Fujo do fracasso. Meu medo é fracassar como atriz, mas a gente erra.Tem escolhas,de repente não tem escolhas.
Eu estou num momento que fujo de mentira. Falsas promessas de trabalho, elogios invejosos, fofocas de mau gosto, de trabalhos com nenhum retorno pessoal e financeiro, pessoas que não sabem separar o lado pessoal do profissional. De certa maneira escapo de estar em grupos. Sou uma atriz em busca do novo, de estar bebendo de várias fontes. Não gosto de me prender em grupos, mesmo tendo vontade de estar em algum da cidade (mas isso é segredo rsrs).Fujo do que pode me atrapalhar e como isso dá medo. 
7 - O que é mais difícil para uma atriz de teatro?
Deixar o teatro. Se sustentar do teatro. Aproveitar aquele momento: o palco (sem julgamentos, sem cobranças,brincar).
8 - Como foi à experiência de trabalhar com outras linguagens como a TV, por exemplo?
Eu nunca quis fazer TV. Não me acho bonita na TV e nem fora ( e beleza conta um pouco na TV,não vamos mentir).Foram experiências ótimas,conduzidas por pessoas que me deixaram livre,improvisando e sem me inibir na câmera.
Aprendi na TV como sucesso é efêmero. Tem uma foto tua Na capa da Zero hora e 1 mês depois tu volta a ser normal.É TUDO É ÊFEMERO.Aproveito o que vem.
9 - Como você enxerga a cena gaúcha atual? O que está faltando para que o teatro gaúcho tenha uma estabilidade, qualidade e notoriedade?
Vou ser bem sincera: eu não sei. Eu estou em crise, ou de mal com a cena gaúcha. Vivo um momento lindo de dois trabalhos, mas me sinto triste como muitos atores jovens. Em busca de grana, trabalho, reconhecimento, aceitação. De mal com o pouco público, a falta de espaço na mídia, as fofocas, os editais. Então está eu sozinha pensando: o que eu quero Ser PARA A CENA GAÚCHA?QUE ATRIZ QUERO SER?O QUE QUERO DEIXAR AQUI?  
10 - Você é uma atriz que transita muito entre diferentes grupos e trabalha com diferentes diretores. Fale um pouco sobre esta relação e o que tu “rouba” de cada experiência? 
Gosto de escutar. Ficar quieta, tomar meu espaço no grupo, troco com certo acanhamento. Roubo as palavras em mesas de bar, em jantas do grupo. Roubo as vontades, o espírito de união e tento me encher do mesmo amor que o grupo tem pela peça. Quando vê sou a peça junto com os atores. Cada experiência é única. Eu não saberia te dizer em palavras, talvez pudesse por em músicas e dançaria. Cada um teria uma dança e música. Seria minha homenagem a cada um que me ensinou e me fez passar pelo palco com cada presente ou desafio. 
11 - Quais profissionais gaúchos e nacionais tu destacaria? (Ator/atriz, diretores, teóricos, etc...) 
Gosto muito do trabalho de Daniel Colin, João Madureira, Jezebel de Carli, João de Ricardo (diretores que nos deixam inquietos), o trabalho das atrizes Sandra Dani, Tânia Farias, Liane Venturela)(inspirações femininas)   e a dramaturgia de Diones Camargo .Gosto de gente do teatro como Roberto Oliveira e Adriane Mottola (sábios em palavras e conhecimento)

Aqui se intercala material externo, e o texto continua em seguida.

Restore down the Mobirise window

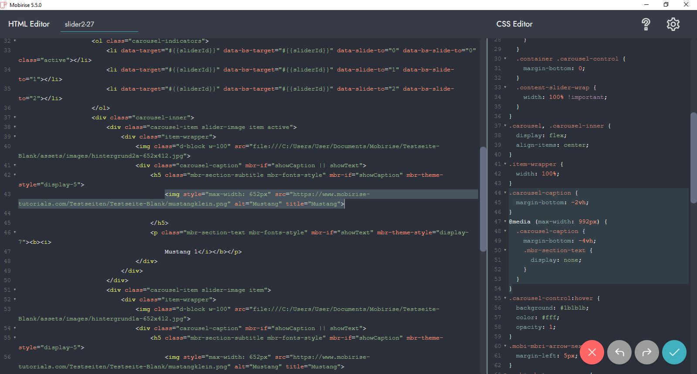pos(666,5)
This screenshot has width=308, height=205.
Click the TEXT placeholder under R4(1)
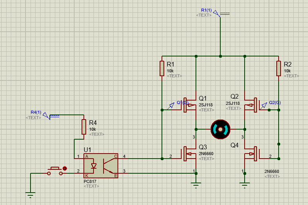coord(33,118)
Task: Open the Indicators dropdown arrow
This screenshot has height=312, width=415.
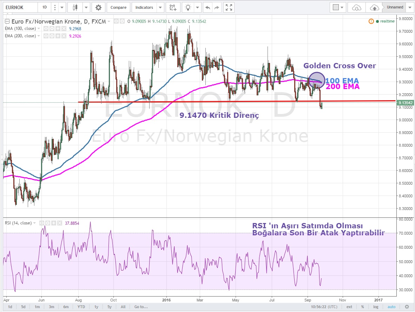Action: pos(160,7)
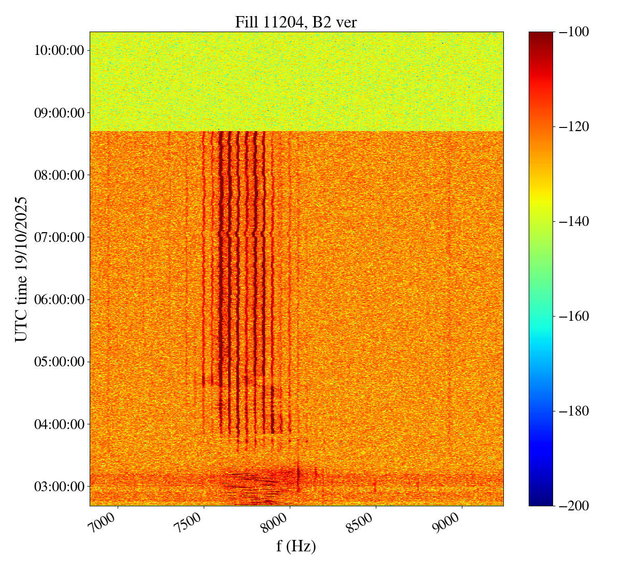
Task: Click the −100 label on the colorbar
Action: pos(574,32)
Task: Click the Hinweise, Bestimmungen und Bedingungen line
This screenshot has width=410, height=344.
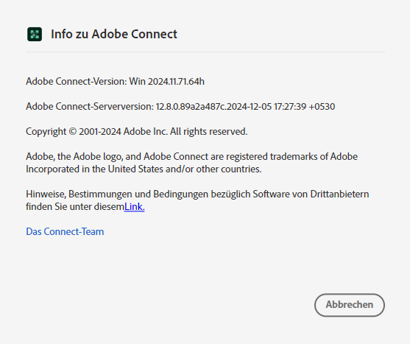Action: tap(197, 194)
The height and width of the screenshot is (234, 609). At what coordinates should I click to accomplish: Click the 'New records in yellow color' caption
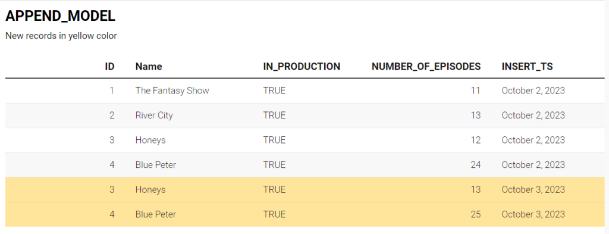(x=61, y=36)
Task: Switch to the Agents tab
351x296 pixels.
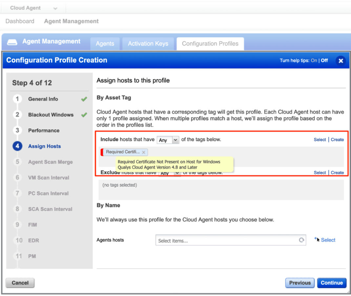Action: (105, 43)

12 - Atualmente tu estavas em cena com dois espetáculos: “Ifigênia em Áulis + Agamenon” e “A Caofusão”. Quais são teus próximos projetos?
Não tenho projetos. Não planejo e fico aberta a novos projetos. Aquela frase: o que é meu ta guardado. Quem se habilita?
13 - Gostaria de compartilhar mais alguma idéia neste espaço?   A frase: “Que seja doce” e a palavra EFEMERIDADE.

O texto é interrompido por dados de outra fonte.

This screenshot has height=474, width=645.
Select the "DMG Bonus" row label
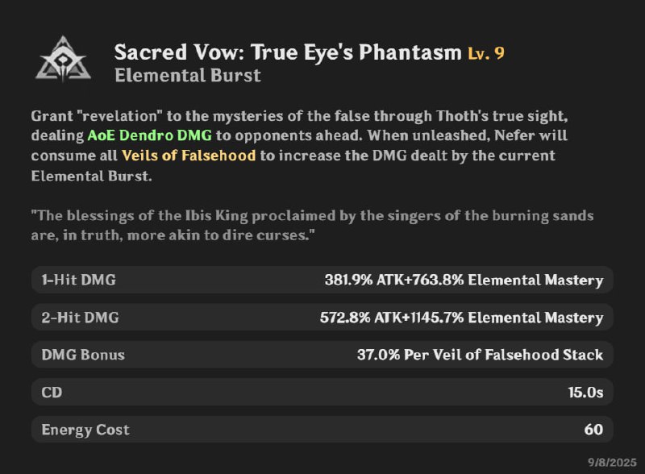(83, 355)

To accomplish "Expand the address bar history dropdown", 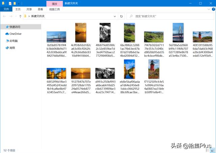I will [x=115, y=16].
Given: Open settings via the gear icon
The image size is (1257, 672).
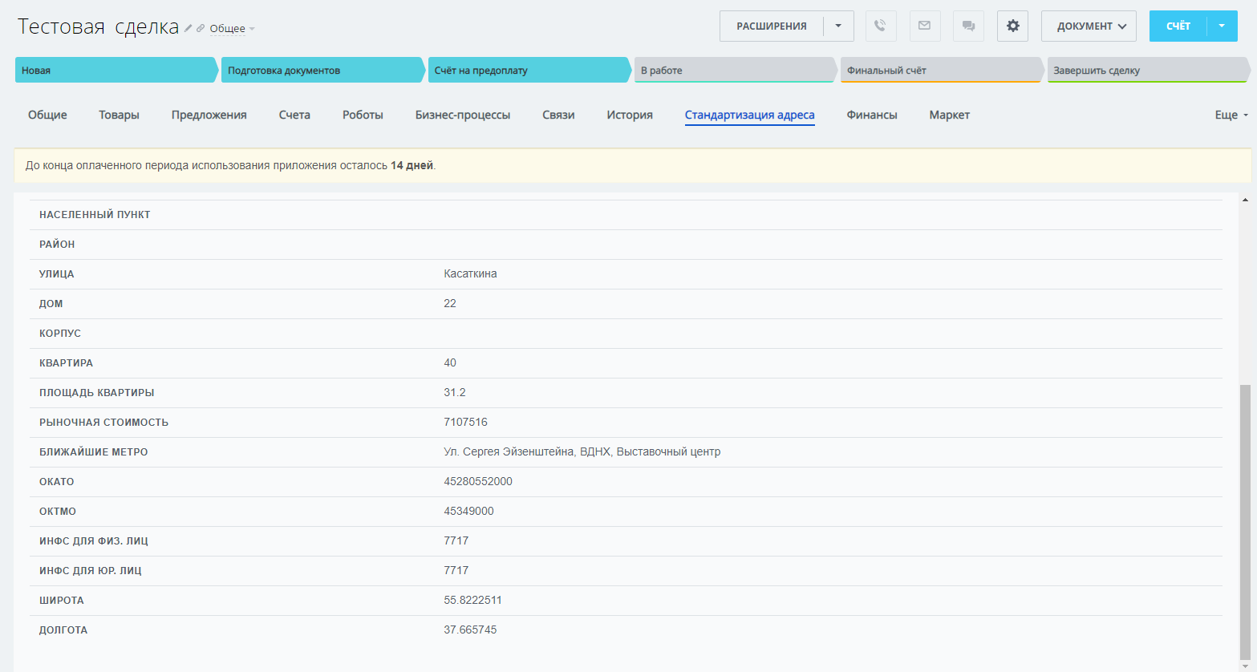Looking at the screenshot, I should tap(1012, 26).
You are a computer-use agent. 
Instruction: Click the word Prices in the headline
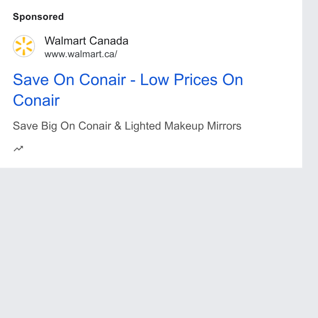pos(196,80)
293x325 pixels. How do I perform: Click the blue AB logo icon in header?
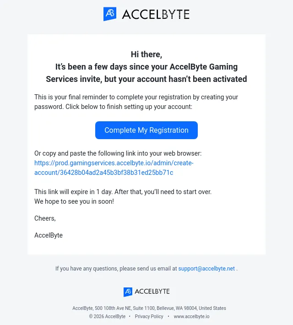(110, 14)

Fernanda Petit é atriz com formação na Escola de Teatro Popular da Terreira da Tribo e na Escola de Teatro de Rua da Terreira da Tribo, no Grupo Experimental de Teatro de Porto Alegre, além de diversos cursos com profissionais como: Renato Ferracini, Carlos Simioni, Luiz Henrique Palese, Nilton Filho entre outros. Vencedora dos Prêmios Brasnken 2010, e dois Tibicueras - 2010 e 2007.  

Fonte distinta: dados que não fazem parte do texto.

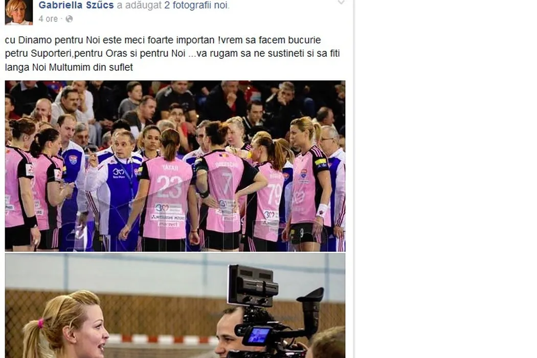Click jersey number 7 in photo
The width and height of the screenshot is (537, 358).
click(x=228, y=184)
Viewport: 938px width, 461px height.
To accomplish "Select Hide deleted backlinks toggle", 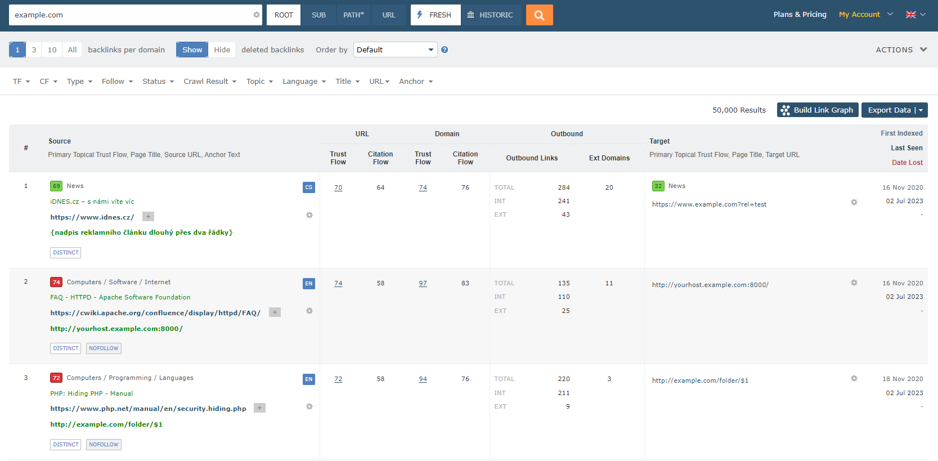I will 222,50.
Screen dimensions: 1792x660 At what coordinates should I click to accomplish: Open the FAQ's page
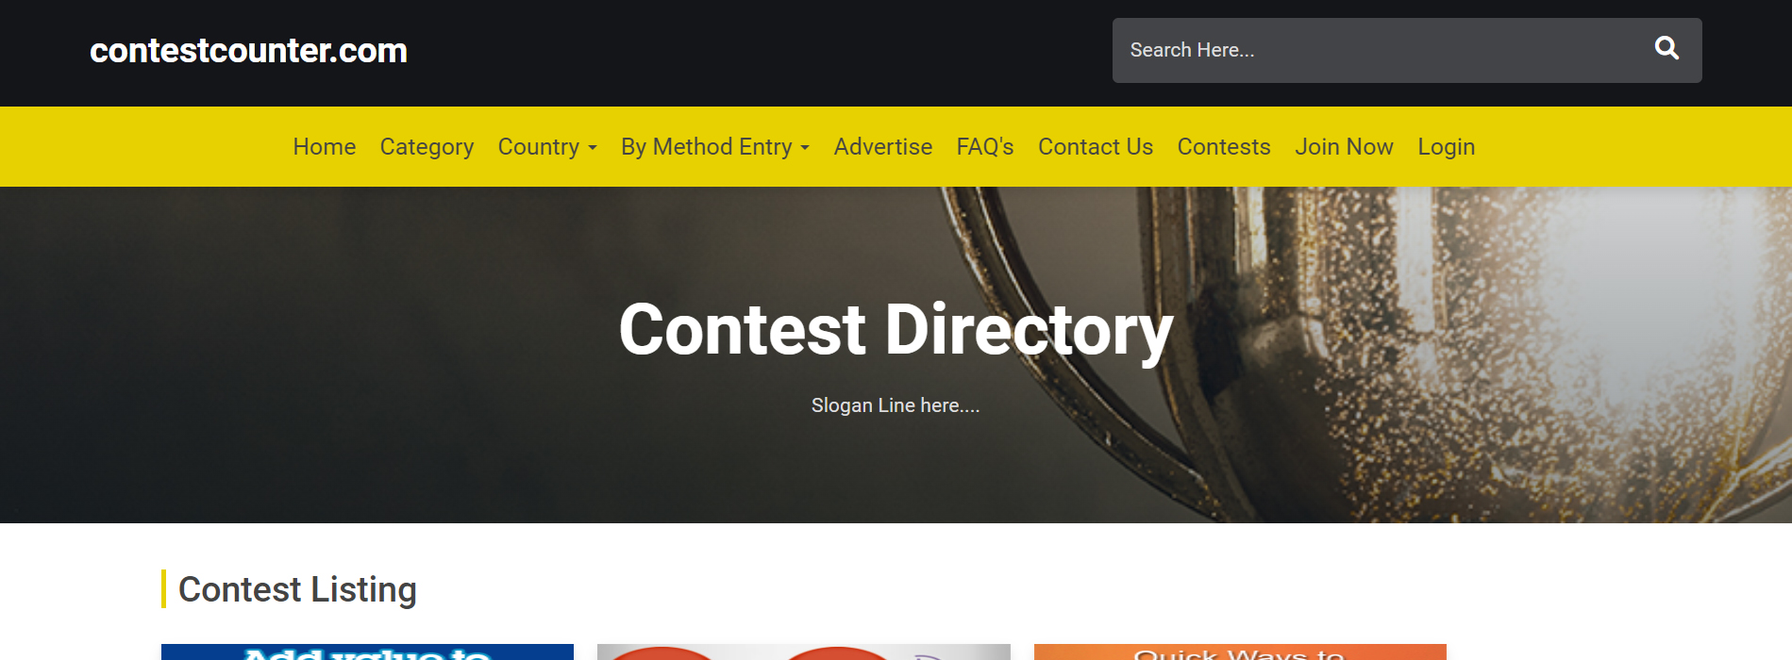coord(985,147)
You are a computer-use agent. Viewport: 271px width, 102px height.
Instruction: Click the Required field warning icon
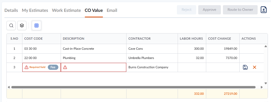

Em nome do Blog “Válvula de Escape” agradeço a tua participação e te desejo sucesso em toda a sua trajetória. Um grande abraço!
Diego Ferreira – Grupo Válvula de Escape.






Um comentário:

  1. Ufa!Cheguei aqui para ler o questionário enviado a atriz Fernanda Petit.
    Muito legal as respostas dela.
    Na sua trajetória só vi um trabalho dela e que me marcou muito com sua bela atuação.Que foi O Lorcabodas lá na Terreira,uns 5 anos atrás...
    Saiba que sempre estamos aqui no teu blog prestigiando os teus posts viu amor?!